To do. Copy the material below line for line, with no changes.

— BEGIN Input material —

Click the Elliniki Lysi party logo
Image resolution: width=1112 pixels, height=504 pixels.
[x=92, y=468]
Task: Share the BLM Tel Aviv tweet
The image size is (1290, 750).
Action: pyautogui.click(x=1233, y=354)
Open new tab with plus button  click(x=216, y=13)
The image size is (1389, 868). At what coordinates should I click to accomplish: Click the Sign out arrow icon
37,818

— END Input material —

Finished task.
Click the Elliniki Lysi party logo
Image resolution: width=1112 pixels, height=504 pixels.
[x=92, y=468]
Task: Share the BLM Tel Aviv tweet
The image size is (1290, 750).
Action: pyautogui.click(x=1233, y=354)
Open new tab with plus button  click(x=216, y=13)
The image size is (1389, 868). At what coordinates should I click to accomplish: Click the Sign out arrow icon
37,818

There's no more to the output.